- THE DATA
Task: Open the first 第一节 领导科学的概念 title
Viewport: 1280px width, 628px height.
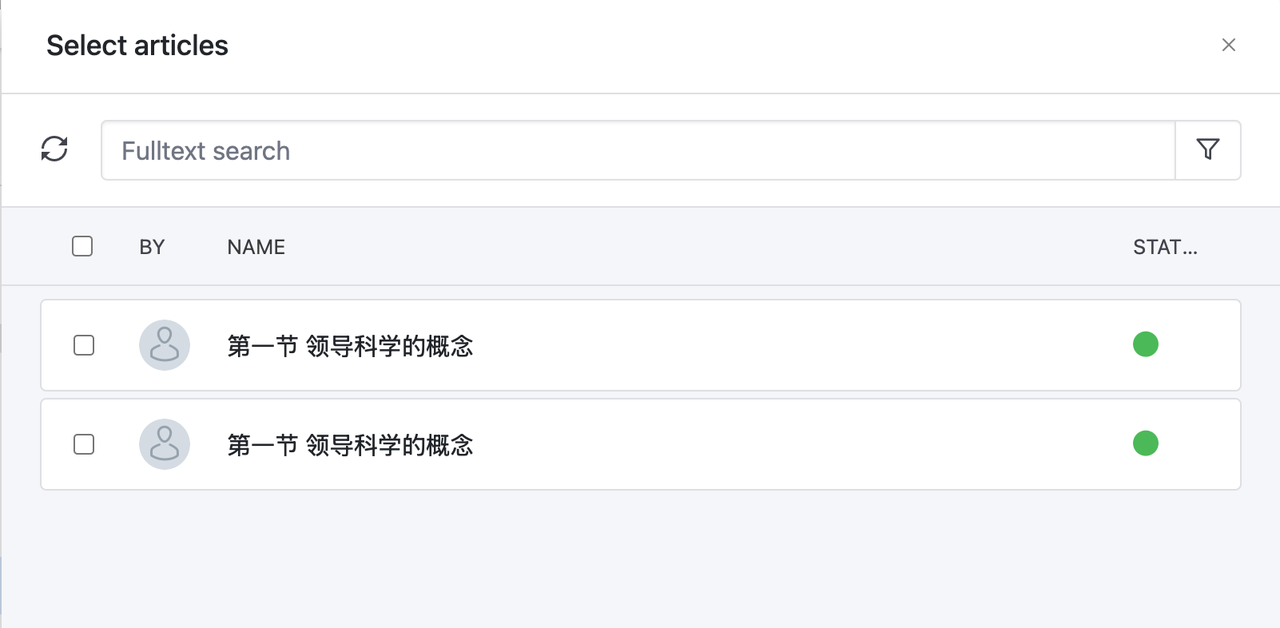Action: [x=350, y=346]
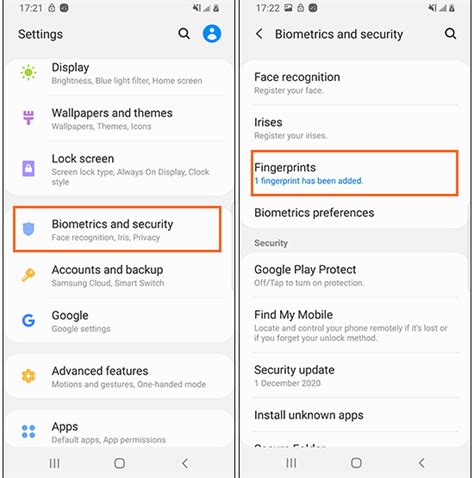Select Irises registration entry
This screenshot has width=474, height=478.
(x=355, y=128)
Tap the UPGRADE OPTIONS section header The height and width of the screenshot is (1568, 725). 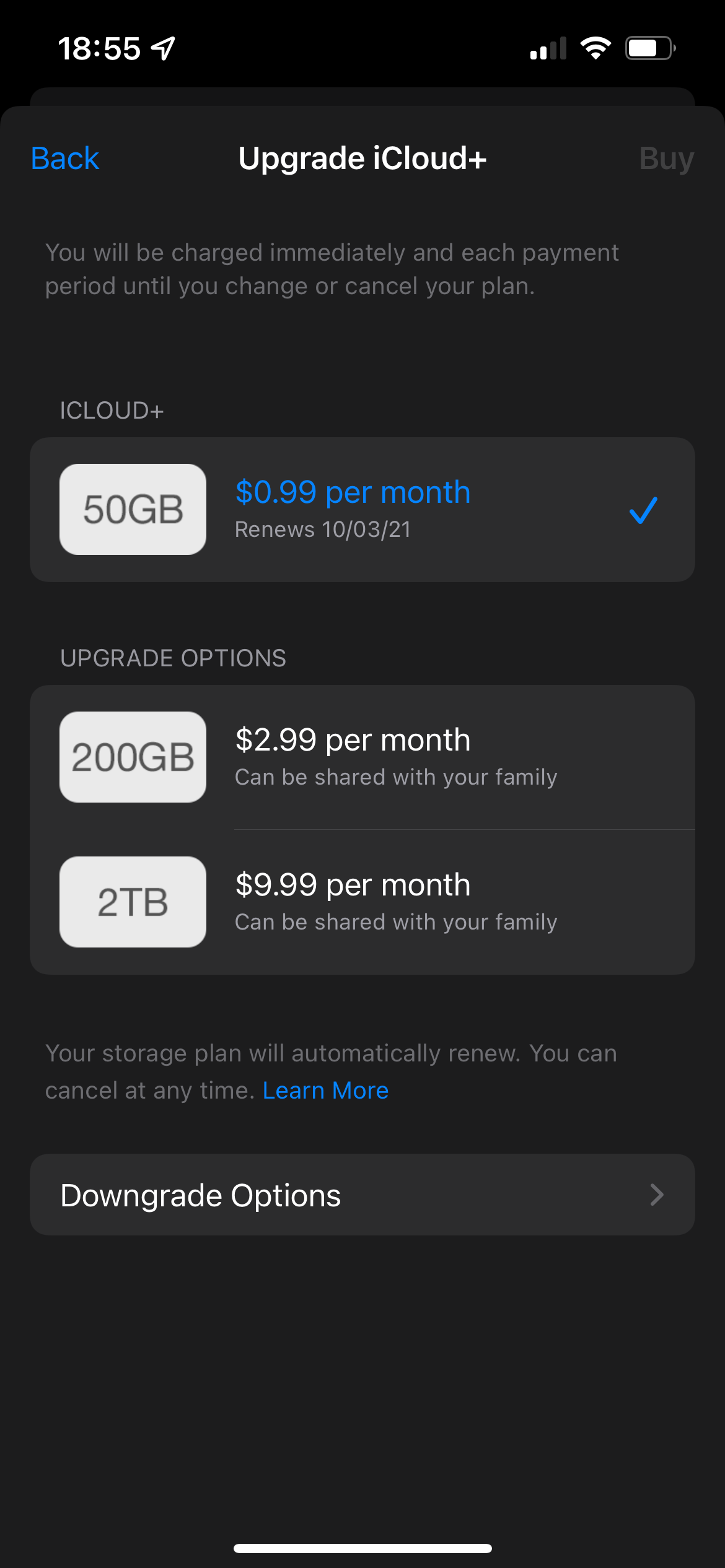[173, 657]
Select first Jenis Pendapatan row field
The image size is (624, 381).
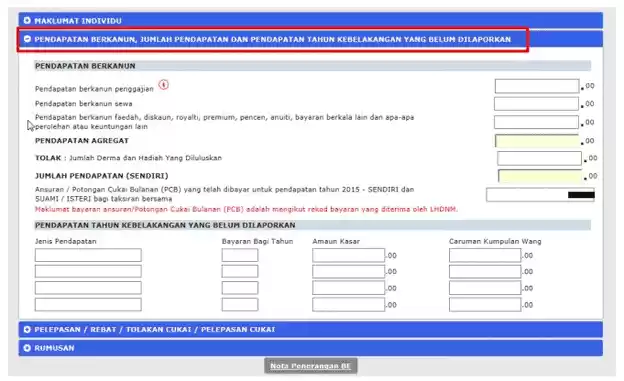[88, 255]
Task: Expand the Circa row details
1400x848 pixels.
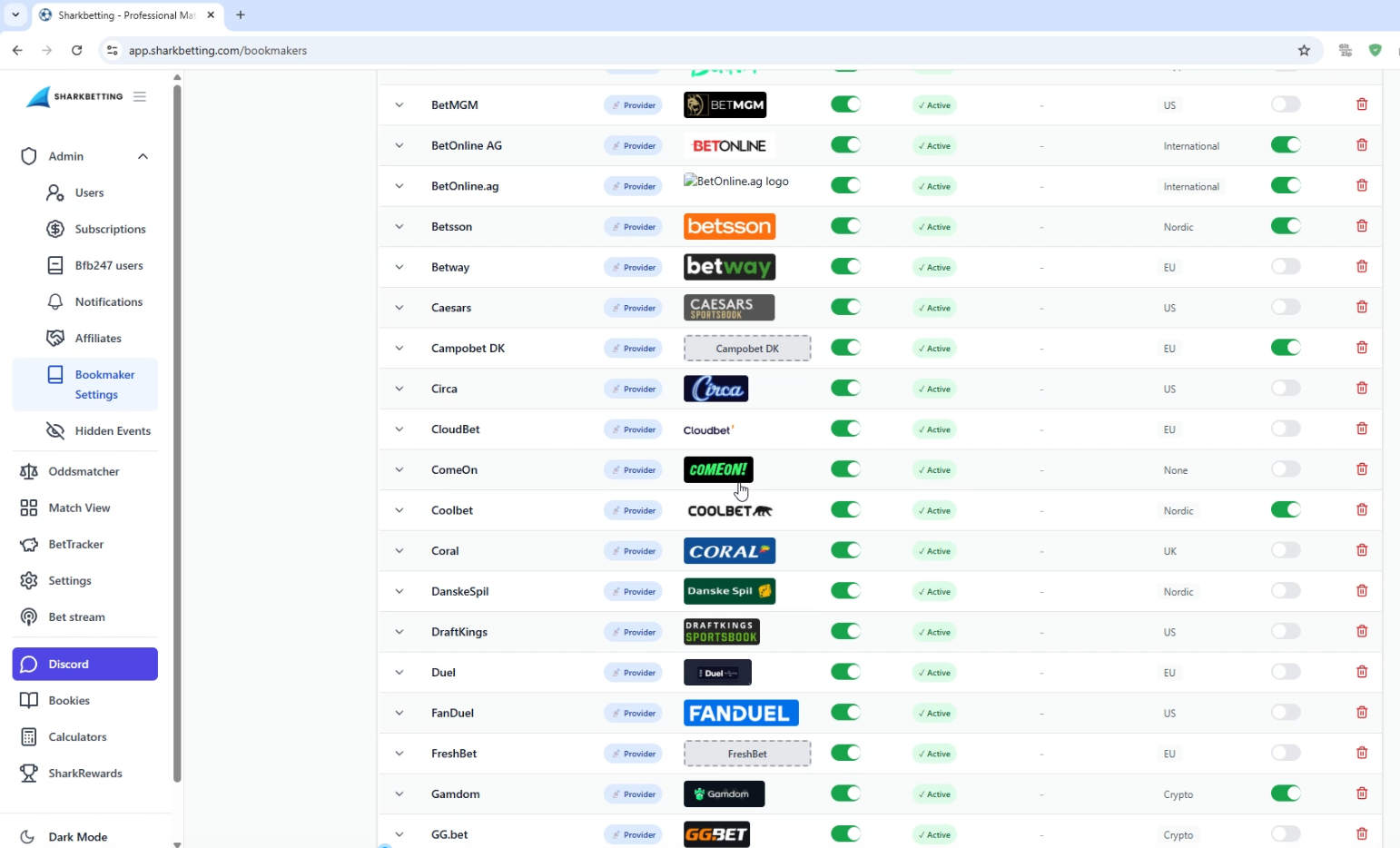Action: tap(399, 389)
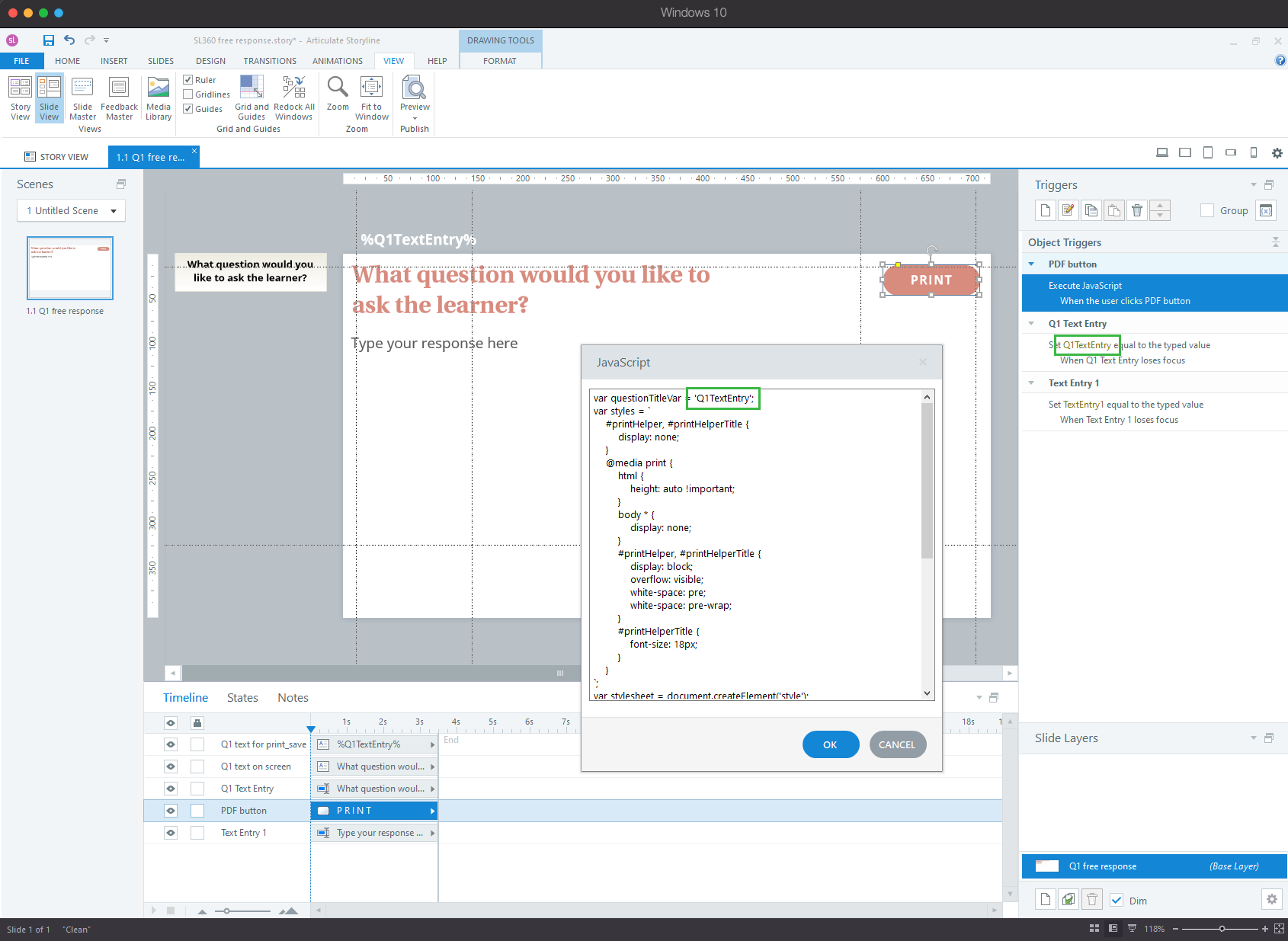Enable the Gridlines checkbox
This screenshot has height=941, width=1288.
pos(188,94)
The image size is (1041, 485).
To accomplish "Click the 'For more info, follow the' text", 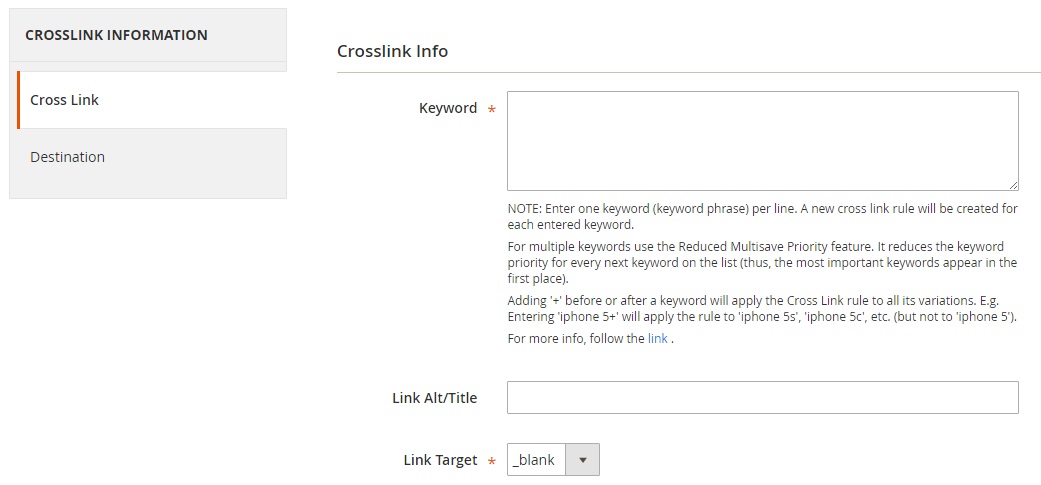I will tap(576, 338).
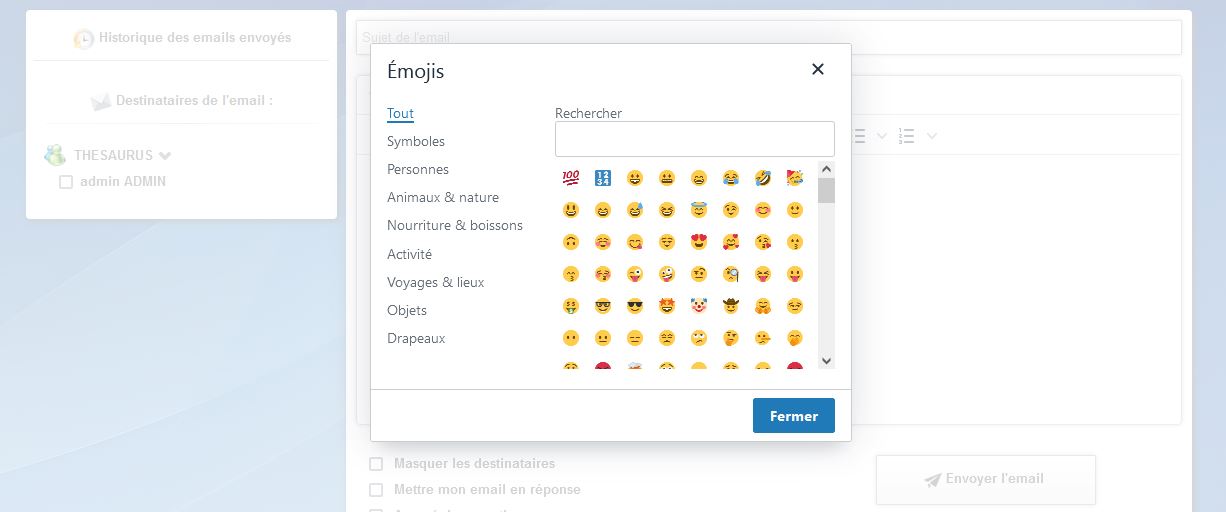
Task: Collapse the THESAURUS recipient group
Action: pyautogui.click(x=165, y=156)
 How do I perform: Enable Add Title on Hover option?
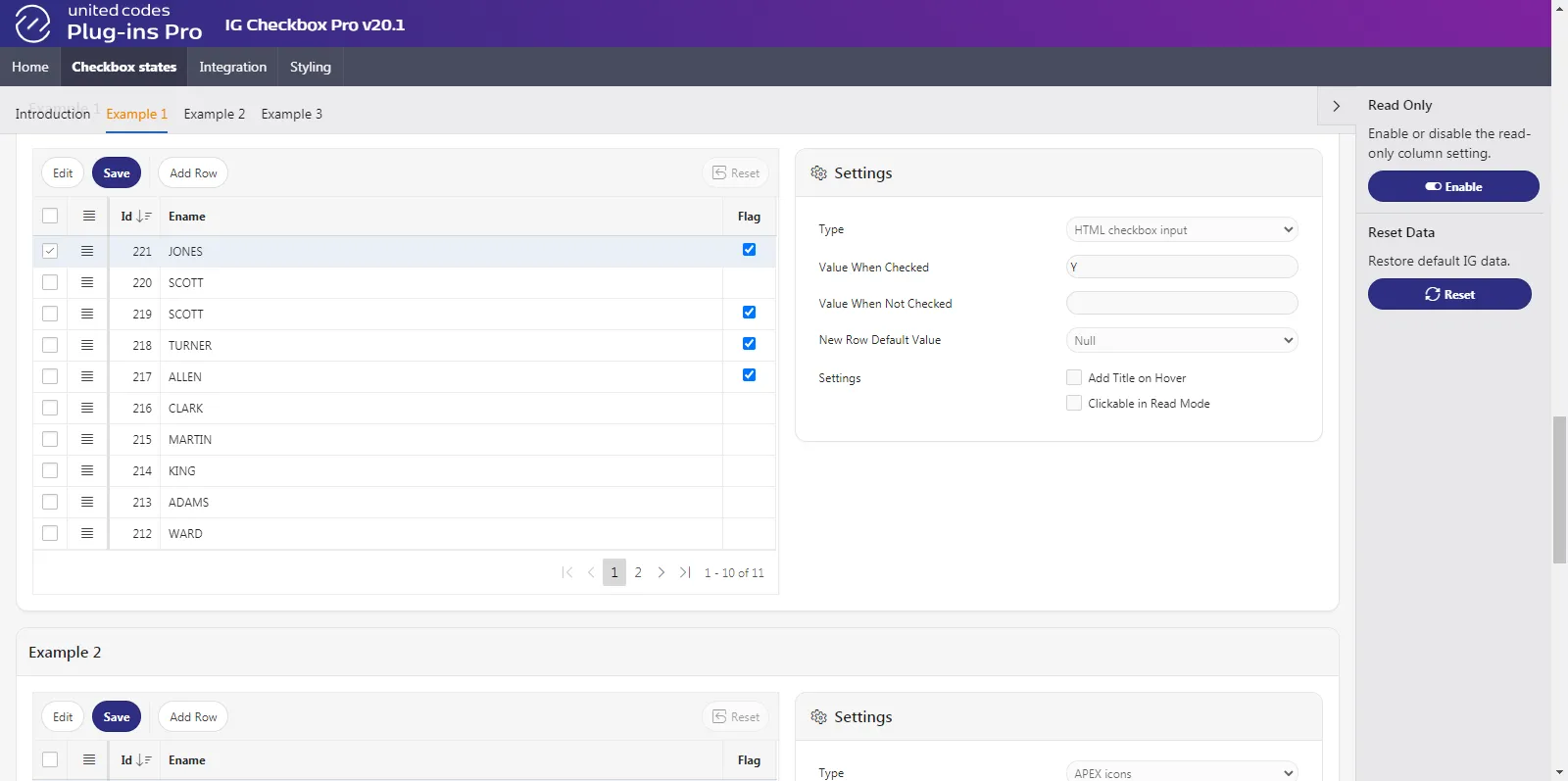(1074, 378)
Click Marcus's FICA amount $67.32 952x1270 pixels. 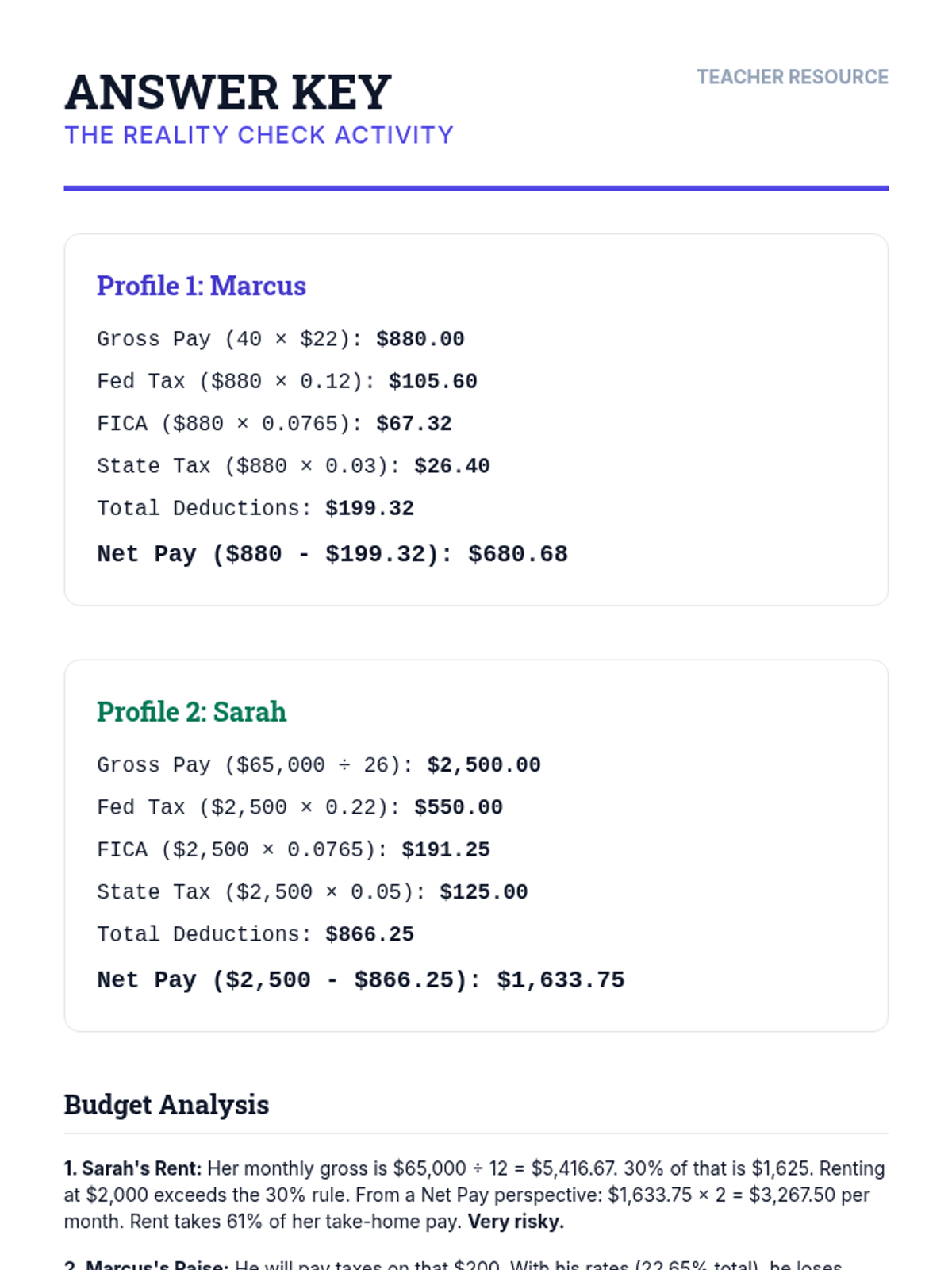click(x=413, y=424)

- WHAT IS BEING ASKED
All lines above with "first" in them should be returned.

- ANSWER FOR THE TASK
Task: Open the first 第一节 领导科学的概念 title
Select first Jenis Pendapatan row field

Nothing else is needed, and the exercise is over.